---
title: "Scheduling Algorithm for Clusters with Resource Hogs and Mice"
author:
- Vinayak Agarwal <va2083@nyu.edu>
- Neeraj Yadav <ny736@nyu.edu>
---
# Introduction
We see that while DRF is a fair scheduling algorithm, it inherently assumes that all incoming jobs would be similarly sized. Looking at various real world production traces, we see that this is not the case. In this project, we take inspiration from various other scheduling algorithms and modify DRF such that it supports pre-emption that helps in reduction of job wait times. This is especially helpful for short-lived jobs, that are able to achieve high turnaround times. We further extend the algorithm to allow the data center operator to tune the algorithm to give more importance to either of time or resources.
# Motivation
While [Dominant Resource Fairness](http://web.eecs.umich.edu/~mosharaf/Readings/DRF.pdf) provides a pretty fair scheduling algorithm, it falls short in certain scenarios.

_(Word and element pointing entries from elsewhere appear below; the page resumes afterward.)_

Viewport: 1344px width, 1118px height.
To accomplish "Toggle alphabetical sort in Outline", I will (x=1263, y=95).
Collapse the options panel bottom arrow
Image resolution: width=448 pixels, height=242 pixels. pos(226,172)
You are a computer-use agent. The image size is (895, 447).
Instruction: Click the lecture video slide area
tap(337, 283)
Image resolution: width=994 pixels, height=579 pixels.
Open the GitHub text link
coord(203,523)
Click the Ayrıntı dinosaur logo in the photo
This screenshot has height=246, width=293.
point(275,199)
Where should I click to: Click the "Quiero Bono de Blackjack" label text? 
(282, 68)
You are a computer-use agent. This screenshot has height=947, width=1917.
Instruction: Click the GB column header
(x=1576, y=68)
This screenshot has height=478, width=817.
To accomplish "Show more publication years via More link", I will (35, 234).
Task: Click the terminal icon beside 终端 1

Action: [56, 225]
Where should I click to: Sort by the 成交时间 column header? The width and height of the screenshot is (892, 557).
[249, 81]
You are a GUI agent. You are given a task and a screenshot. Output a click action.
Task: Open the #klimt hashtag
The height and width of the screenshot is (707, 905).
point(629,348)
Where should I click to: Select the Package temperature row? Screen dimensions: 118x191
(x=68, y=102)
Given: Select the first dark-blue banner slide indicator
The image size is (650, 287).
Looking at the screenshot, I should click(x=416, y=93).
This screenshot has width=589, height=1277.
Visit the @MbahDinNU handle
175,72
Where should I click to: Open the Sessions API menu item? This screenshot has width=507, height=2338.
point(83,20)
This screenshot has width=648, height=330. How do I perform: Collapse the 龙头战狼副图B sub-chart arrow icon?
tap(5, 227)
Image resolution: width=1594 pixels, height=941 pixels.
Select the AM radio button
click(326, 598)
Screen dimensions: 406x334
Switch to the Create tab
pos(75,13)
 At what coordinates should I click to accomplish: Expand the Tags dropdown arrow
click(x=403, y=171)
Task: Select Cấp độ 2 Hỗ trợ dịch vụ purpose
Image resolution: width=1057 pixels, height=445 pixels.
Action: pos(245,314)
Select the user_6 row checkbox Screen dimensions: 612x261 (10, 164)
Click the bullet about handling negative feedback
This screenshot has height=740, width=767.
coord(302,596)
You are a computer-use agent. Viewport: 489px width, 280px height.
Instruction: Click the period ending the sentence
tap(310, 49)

Consider a scenario where a user requests resources for a really long running job. In such a scenario, the subscequently incoming job may remain starved for a long time because DRF chooses the job with the smallest dominant resource, but does not take into account the running time of the job. From the [Borg]() papers, we see that in an actual production environment, there is a small fraction of jobs that take up most of the resources (and for a very long durations), while most other jobs are short-lived and don't take up as many resources. This means that most small jobs would have really large wait times because DRF does not support pre-emption.
One way we see such a problem get resolved is by looking at [Themis](https://cs.nyu.edu/~apanda/classes/sp21/papers/themis.pdf), where each job is executed for a short span of time before being put back into the queue. This ensures all jobs are executed and no jobs are starved. Themis however considers that most jobs would be resource hogs instead. This may not hold for scenarios as seen in Borg. We need an algorithm that schedules both resource hogs and mice with equal priority while reducing the number of times a job is put back into the queue.
# Approach
We build upon the standard DRF algorithm which is as follows:
* The algorithm first calculates the share of each resource allocated to that user.
* The maximum share across different resource types is called the user's dominant share and the corresponding share is called the dominant resource. For example, a user with a huge computation-intensive job will have dominant resource as CPU.
* DRF then applies max-min fairness across users' dominant shares, i.e. maximizing the smallest dominant share first, and then the second smallest share, and so on.
We name our version of DRF as Pre-emptive DRF (PDRF). We define the dominant share of PDRF as:
`p * DRF’s dom share + (1-p) * t`
where,
t is the total time the job has executed, across allocations;
p is a tuning parameter to give weightage to either time or resources.
Just in like DRF, jobs with lower dominant share are given a higher priority in PDRF and are thus scheduled first. To be able to perform this computation, we keep track of both the total running time, as well as waiting time for each job. The running time and waiting time for the given set of jobs, in execution or still waiting to be scheduled, help us decide on when to preempt a job by replacing it with another high priority waiting job. We define two metrics t_alloc and t_wait as follows:
```
t_alloc = t_1 + t_2 +...t_n
t_wait = t_1 + t_2 +.. + t_m
```
We now using these metric to decide when to preempt a job, which is given by:
`If t_wait > t_alloc * alpha and “run time of job’s user” > min(average finish time of jobs/ queue_length, beta)`
where,
alpha and beta are tuning parameters.